*Tasks to carry out*
**A)** In the rafting text, at what mile did the group pass under Navajo Bridge?
**B)** Duplicate everything in the rafting text from "With the oar" down to "south toward Flagstaff.".

*Text*
Everyone donned an orange life preserver; we all climbed aboard one raft or the other, and found a spot to sit. The two rafts were shoved away from the beach until they floated free, and the boat drivers eased them into the middle of the channel.
We were mostly moving with the current, but the beach dropped behind us pretty quickly, and in a matter of minutes we were out there, rafting down the Colorado River, heading squarely into the enchanted depths of the Grand Canyon!
We passed by a flotilla of slower moving oar boats, smaller craft that hold, on average, four to six people.
With the oar boat expeditions, you get a lot more intimate with the river, but if you care at all about comfort? The pontoon rafts are like floating palaces by comparison, and they're a heck of a lot safer in the rapids. At mile four we passed underneath Navajo Bridge, where Highway 89A crosses the Colorado River headed south toward Flagstaff.
That's the only crossing of the river for automobiles between Glen Canyon Dam and Boulder Dam, the entire length of the canyon, so once you cross that line, that's where the trip really begins. We hit our first real rapid just four miles later: Badger Creek, and three miles after that another, Soap Creek, followed by yet another called the Sheer Wall Rapid. We were feeling pretty smug about it--already almost veterans, when Mikenna, the driver of our boat, gave us sobering instructions: "If I yell out 'two-hander'" she said, her tone quite serious, "that means you'd best find the nearest rope, or whatever you can grab, and hold on with both hands! I really mean that. Both hands!" The instruction was timely, because the next rapid, House Rock, was a two-hander. The raft started bucking the moment we hit the whitecaps. There was a good-sized hole, a whirlpool, on the left side of the river, so we ran to the right, chopping across waves that splashed over the deck and gave us a good soaking. Twice. Or maybe it was three times? Ha! It was an absolute hoot!

*Source data*
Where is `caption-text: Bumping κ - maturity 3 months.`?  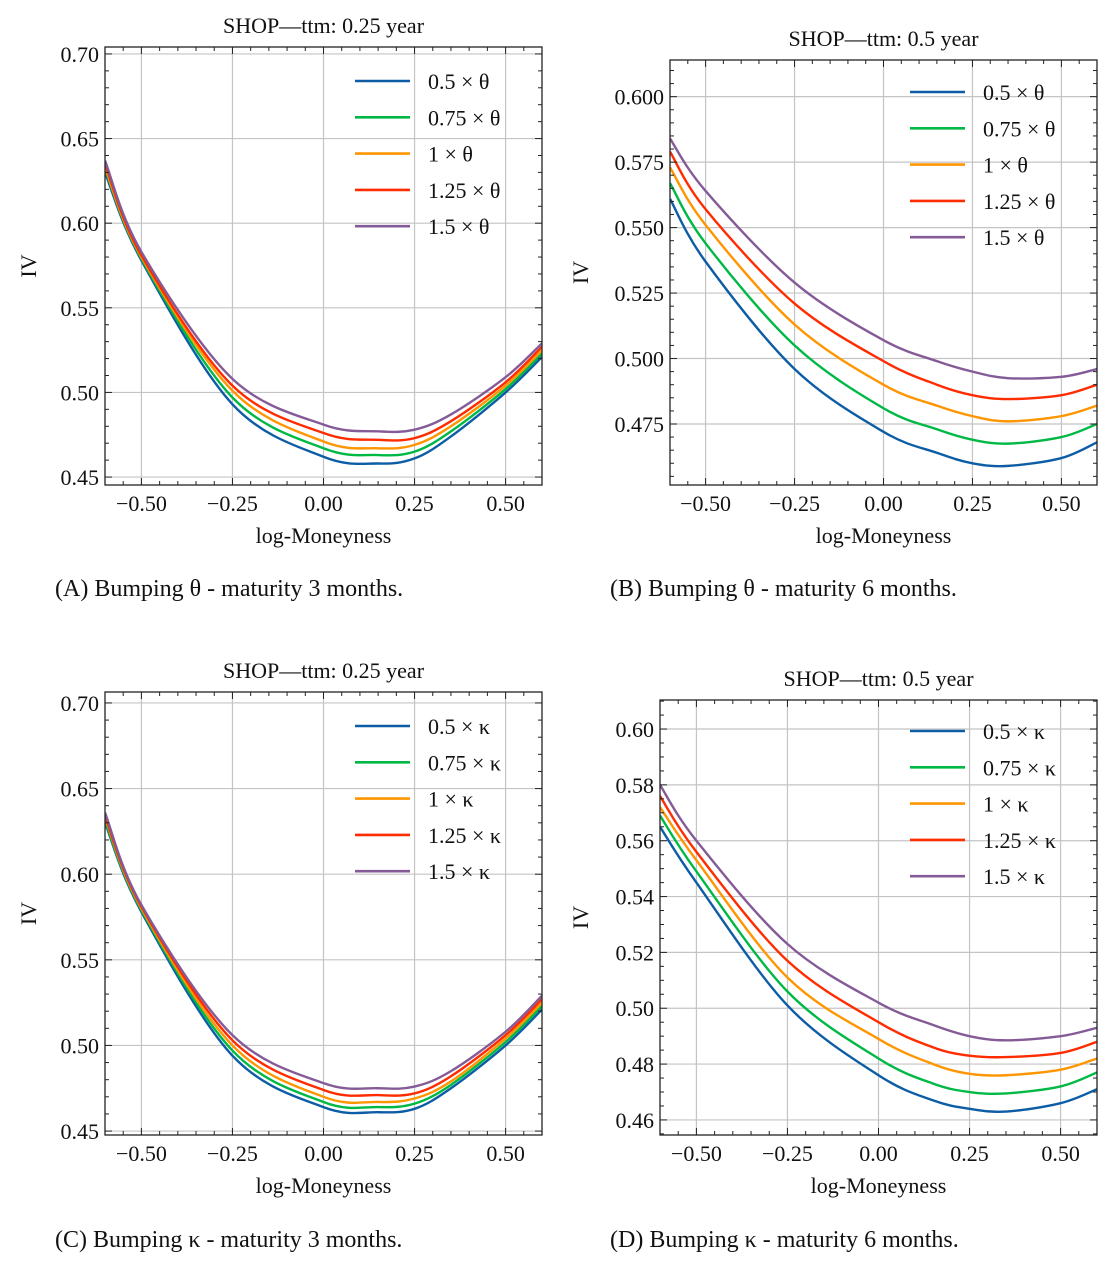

*Answers to the exercises*
**A)** At mile four.

**B)**
With the oar boat expeditions, you get a lot more intimate with the river, but if you care at all about comfort? The pontoon rafts are like floating palaces by comparison, and they're a heck of a lot safer in the rapids. At mile four we passed underneath Navajo Bridge, where Highway 89A crosses the Colorado River headed south toward Flagstaff.